▶ DESCRIPTION OF THE TASK
A verbatim reprint of the records below is what this exercise asks for.

▶ INPUT DATA
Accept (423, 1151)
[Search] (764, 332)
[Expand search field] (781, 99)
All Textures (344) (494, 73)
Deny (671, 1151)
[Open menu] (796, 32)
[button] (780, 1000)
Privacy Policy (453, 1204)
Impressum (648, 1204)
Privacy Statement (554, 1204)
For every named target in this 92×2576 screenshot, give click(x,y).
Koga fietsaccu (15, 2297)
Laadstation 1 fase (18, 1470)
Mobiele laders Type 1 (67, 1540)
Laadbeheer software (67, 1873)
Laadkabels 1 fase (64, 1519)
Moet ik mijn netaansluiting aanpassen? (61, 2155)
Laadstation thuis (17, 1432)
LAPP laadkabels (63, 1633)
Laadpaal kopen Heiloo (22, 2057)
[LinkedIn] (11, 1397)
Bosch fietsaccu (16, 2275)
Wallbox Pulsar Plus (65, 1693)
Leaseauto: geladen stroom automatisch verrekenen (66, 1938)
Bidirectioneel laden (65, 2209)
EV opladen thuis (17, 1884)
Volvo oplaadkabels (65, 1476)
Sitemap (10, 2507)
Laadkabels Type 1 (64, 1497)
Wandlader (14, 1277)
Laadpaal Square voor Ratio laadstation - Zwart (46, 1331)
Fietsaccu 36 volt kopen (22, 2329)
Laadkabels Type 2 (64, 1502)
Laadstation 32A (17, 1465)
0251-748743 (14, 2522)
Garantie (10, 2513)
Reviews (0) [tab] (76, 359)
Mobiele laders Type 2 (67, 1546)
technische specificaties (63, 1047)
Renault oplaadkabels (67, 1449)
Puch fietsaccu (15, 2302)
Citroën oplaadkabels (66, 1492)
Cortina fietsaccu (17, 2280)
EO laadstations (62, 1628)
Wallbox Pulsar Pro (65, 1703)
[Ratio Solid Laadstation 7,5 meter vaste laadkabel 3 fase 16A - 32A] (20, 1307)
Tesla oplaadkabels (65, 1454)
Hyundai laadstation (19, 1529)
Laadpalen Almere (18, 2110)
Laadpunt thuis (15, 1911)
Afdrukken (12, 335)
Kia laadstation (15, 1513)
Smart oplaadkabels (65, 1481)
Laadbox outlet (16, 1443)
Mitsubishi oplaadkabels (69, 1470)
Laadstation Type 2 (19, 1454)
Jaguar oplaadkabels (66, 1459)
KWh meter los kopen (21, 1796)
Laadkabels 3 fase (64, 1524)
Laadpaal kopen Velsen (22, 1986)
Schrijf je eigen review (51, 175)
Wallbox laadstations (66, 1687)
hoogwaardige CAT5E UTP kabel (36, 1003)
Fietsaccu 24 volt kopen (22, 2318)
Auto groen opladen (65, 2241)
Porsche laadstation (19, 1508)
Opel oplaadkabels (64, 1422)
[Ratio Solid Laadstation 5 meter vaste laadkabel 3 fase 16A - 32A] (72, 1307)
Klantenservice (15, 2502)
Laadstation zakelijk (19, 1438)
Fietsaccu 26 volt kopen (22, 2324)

▶ SOLUTION TO THIS EXERCISE
Accept (423, 1151)
[Search] (764, 332)
[Expand search field] (781, 99)
All Textures (344) (494, 73)
Deny (671, 1151)
[Open menu] (796, 32)
[button] (780, 1000)
Privacy Policy (453, 1204)
Impressum (648, 1204)
Privacy Statement (554, 1204)
For every named target in this 92×2576 screenshot, give click(x,y).
Koga fietsaccu (15, 2297)
Laadstation 1 fase (18, 1470)
Mobiele laders Type 1 (67, 1540)
Laadbeheer software (67, 1873)
Laadkabels 1 fase (64, 1519)
Moet ik mijn netaansluiting aanpassen? (61, 2155)
Laadstation thuis (17, 1432)
LAPP laadkabels (63, 1633)
Laadpaal kopen Heiloo (22, 2057)
[LinkedIn] (11, 1397)
Bosch fietsaccu (16, 2275)
Wallbox Pulsar Plus (65, 1693)
Leaseauto: geladen stroom automatisch verrekenen (66, 1938)
Bidirectioneel laden (65, 2209)
EV opladen thuis (17, 1884)
Volvo oplaadkabels (65, 1476)
Sitemap (10, 2507)
Laadkabels Type 1 (64, 1497)
Wandlader (14, 1277)
Laadpaal Square voor Ratio laadstation - Zwart (46, 1331)
Fietsaccu 36 volt kopen (22, 2329)
Laadkabels Type 2 (64, 1502)
Laadstation 32A (17, 1465)
0251-748743 (14, 2522)
Garantie (10, 2513)
Reviews (0) [tab] (76, 359)
Mobiele laders Type 2 (67, 1546)
technische specificaties (63, 1047)
Renault oplaadkabels (67, 1449)
Puch fietsaccu (15, 2302)
Citroën oplaadkabels (66, 1492)
Cortina fietsaccu (17, 2280)
EO laadstations (62, 1628)
Wallbox Pulsar Pro (65, 1703)
[Ratio Solid Laadstation 7,5 meter vaste laadkabel 3 fase 16A - 32A] (20, 1307)
Tesla oplaadkabels (65, 1454)
Hyundai laadstation (19, 1529)
Laadpalen Almere (18, 2110)
Laadpunt thuis (15, 1911)
Afdrukken (12, 335)
Kia laadstation (15, 1513)
Smart oplaadkabels (65, 1481)
Laadbox outlet (16, 1443)
Mitsubishi oplaadkabels (69, 1470)
Laadstation Type 2 (19, 1454)
Jaguar oplaadkabels (66, 1459)
KWh meter los kopen (21, 1796)
Laadkabels 3 fase (64, 1524)
Laadpaal kopen Velsen (22, 1986)
Schrijf je eigen review (51, 175)
Wallbox laadstations (66, 1687)
hoogwaardige CAT5E UTP kabel (36, 1003)
Fietsaccu 24 volt kopen (22, 2318)
Auto groen opladen (65, 2241)
Porsche laadstation (19, 1508)
Opel oplaadkabels (64, 1422)
[Ratio Solid Laadstation 5 meter vaste laadkabel 3 fase 16A - 32A] (72, 1307)
Klantenservice (15, 2502)
Laadstation zakelijk (19, 1438)
Fietsaccu 26 volt kopen (22, 2324)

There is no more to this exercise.